**What you should do**
Give the entries back exactly as they stand, but without pictures.

Collected data entries
──────────────────────────────
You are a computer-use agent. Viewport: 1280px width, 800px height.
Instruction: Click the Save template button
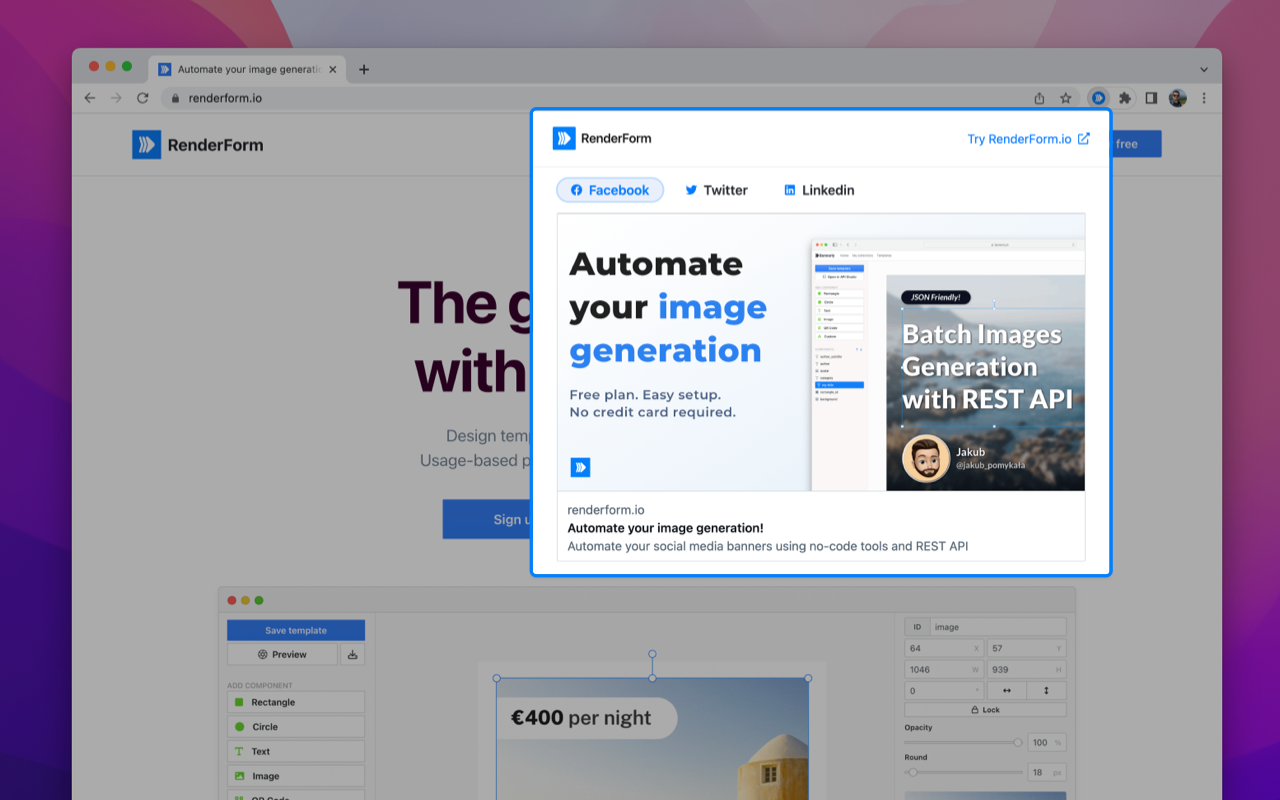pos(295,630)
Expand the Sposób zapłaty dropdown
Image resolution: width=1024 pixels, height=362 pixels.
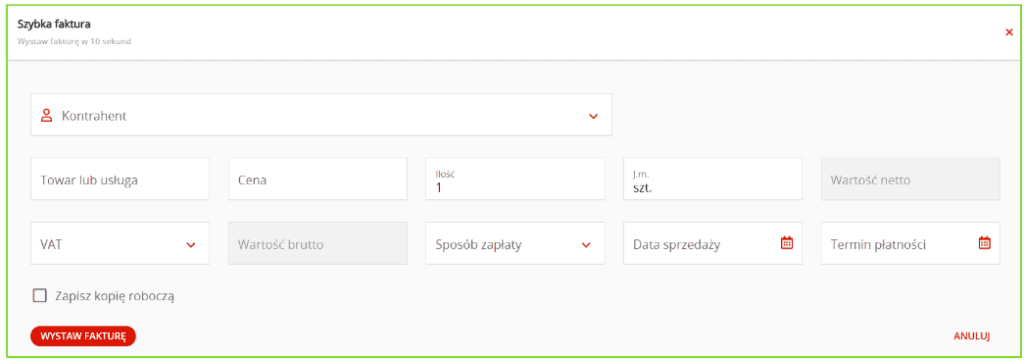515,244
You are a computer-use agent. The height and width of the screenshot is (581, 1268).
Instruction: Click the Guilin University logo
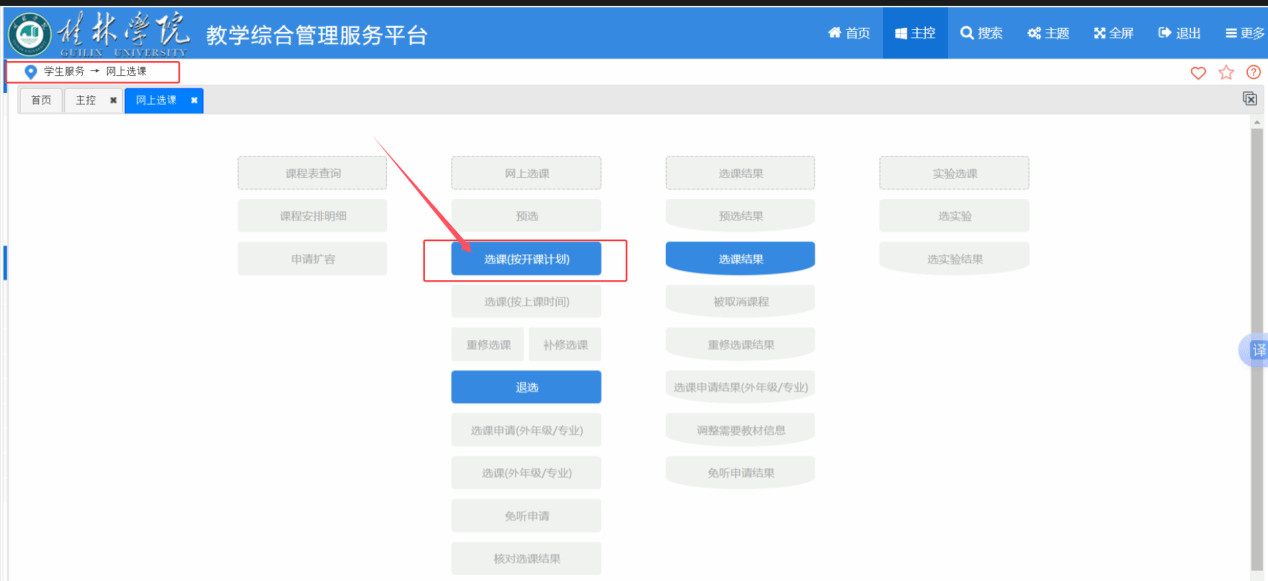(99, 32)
──────────────────────────────
**Your solution**
You are a computer-use agent. Viewport: 1280px width, 800px height.
Instruction: Click the Save template button
pos(295,630)
Expand the Sposób zapłaty dropdown
Image resolution: width=1024 pixels, height=362 pixels.
515,244
You are a computer-use agent. The height and width of the screenshot is (581, 1268).
Instruction: Click the Guilin University logo
(99, 32)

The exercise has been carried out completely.